=== Goal of the exercise ===
All of the entries below are to be retyped exactly.

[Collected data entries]
Segment Open

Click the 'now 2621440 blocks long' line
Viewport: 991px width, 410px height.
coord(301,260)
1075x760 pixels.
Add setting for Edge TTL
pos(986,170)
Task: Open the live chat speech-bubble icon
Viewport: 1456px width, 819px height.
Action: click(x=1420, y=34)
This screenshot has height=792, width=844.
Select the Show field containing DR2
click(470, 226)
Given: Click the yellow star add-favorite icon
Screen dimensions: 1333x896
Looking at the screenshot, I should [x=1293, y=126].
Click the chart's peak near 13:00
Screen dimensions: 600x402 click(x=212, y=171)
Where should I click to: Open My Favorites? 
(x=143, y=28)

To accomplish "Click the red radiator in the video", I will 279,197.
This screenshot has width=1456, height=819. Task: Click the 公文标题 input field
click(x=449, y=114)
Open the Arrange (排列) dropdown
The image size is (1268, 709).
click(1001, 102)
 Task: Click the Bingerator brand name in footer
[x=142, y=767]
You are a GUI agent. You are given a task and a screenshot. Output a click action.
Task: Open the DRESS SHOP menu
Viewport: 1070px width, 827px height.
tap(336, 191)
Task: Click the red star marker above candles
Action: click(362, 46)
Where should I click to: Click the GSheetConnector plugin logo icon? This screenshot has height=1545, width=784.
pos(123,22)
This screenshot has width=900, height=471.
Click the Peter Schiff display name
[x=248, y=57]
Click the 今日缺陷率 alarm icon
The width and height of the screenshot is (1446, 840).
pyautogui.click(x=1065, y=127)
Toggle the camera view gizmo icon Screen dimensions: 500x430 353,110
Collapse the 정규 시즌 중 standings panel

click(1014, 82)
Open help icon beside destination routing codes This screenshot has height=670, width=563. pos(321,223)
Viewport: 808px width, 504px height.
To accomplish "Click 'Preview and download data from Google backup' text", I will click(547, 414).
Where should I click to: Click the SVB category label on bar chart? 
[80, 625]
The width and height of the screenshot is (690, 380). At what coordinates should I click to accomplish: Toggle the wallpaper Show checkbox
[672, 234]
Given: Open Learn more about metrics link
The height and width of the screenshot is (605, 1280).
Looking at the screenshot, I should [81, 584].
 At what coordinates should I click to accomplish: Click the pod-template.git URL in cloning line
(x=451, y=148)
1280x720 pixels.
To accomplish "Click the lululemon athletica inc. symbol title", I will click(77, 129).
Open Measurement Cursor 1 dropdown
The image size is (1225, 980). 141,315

Segment Closed

=== Finished exercise ===
Click the 'now 2621440 blocks long' line
Viewport: 991px width, 410px height.
coord(301,260)
1075x760 pixels.
Add setting for Edge TTL
pos(986,170)
Task: Open the live chat speech-bubble icon
Viewport: 1456px width, 819px height.
Action: click(x=1420, y=34)
This screenshot has height=792, width=844.
Select the Show field containing DR2
click(470, 226)
Given: Click the yellow star add-favorite icon
Screen dimensions: 1333x896
Looking at the screenshot, I should [x=1293, y=126].
Click the chart's peak near 13:00
Screen dimensions: 600x402 click(x=212, y=171)
Where should I click to: Open My Favorites? 
(x=143, y=28)

To accomplish "Click the red radiator in the video", I will 279,197.
This screenshot has width=1456, height=819. Task: Click the 公文标题 input field
click(x=449, y=114)
Open the Arrange (排列) dropdown
The image size is (1268, 709).
click(1001, 102)
 Task: Click the Bingerator brand name in footer
[x=142, y=767]
You are a GUI agent. You are given a task and a screenshot. Output a click action.
Task: Open the DRESS SHOP menu
Viewport: 1070px width, 827px height.
tap(336, 191)
Task: Click the red star marker above candles
Action: click(362, 46)
Where should I click to: Click the GSheetConnector plugin logo icon? This screenshot has height=1545, width=784.
pos(123,22)
This screenshot has width=900, height=471.
Click the Peter Schiff display name
[x=248, y=57]
Click the 今日缺陷率 alarm icon
The width and height of the screenshot is (1446, 840).
pyautogui.click(x=1065, y=127)
Toggle the camera view gizmo icon Screen dimensions: 500x430 353,110
Collapse the 정규 시즌 중 standings panel

click(1014, 82)
Open help icon beside destination routing codes This screenshot has height=670, width=563. pos(321,223)
Viewport: 808px width, 504px height.
To accomplish "Click 'Preview and download data from Google backup' text", I will click(547, 414).
Where should I click to: Click the SVB category label on bar chart? 
[80, 625]
The width and height of the screenshot is (690, 380). At what coordinates should I click to accomplish: Toggle the wallpaper Show checkbox
[672, 234]
Given: Open Learn more about metrics link
The height and width of the screenshot is (605, 1280).
Looking at the screenshot, I should [81, 584].
 At what coordinates should I click to accomplish: Click the pod-template.git URL in cloning line
(x=451, y=148)
1280x720 pixels.
To accomplish "Click the lululemon athletica inc. symbol title", I will click(77, 129).
Open Measurement Cursor 1 dropdown
The image size is (1225, 980). 141,315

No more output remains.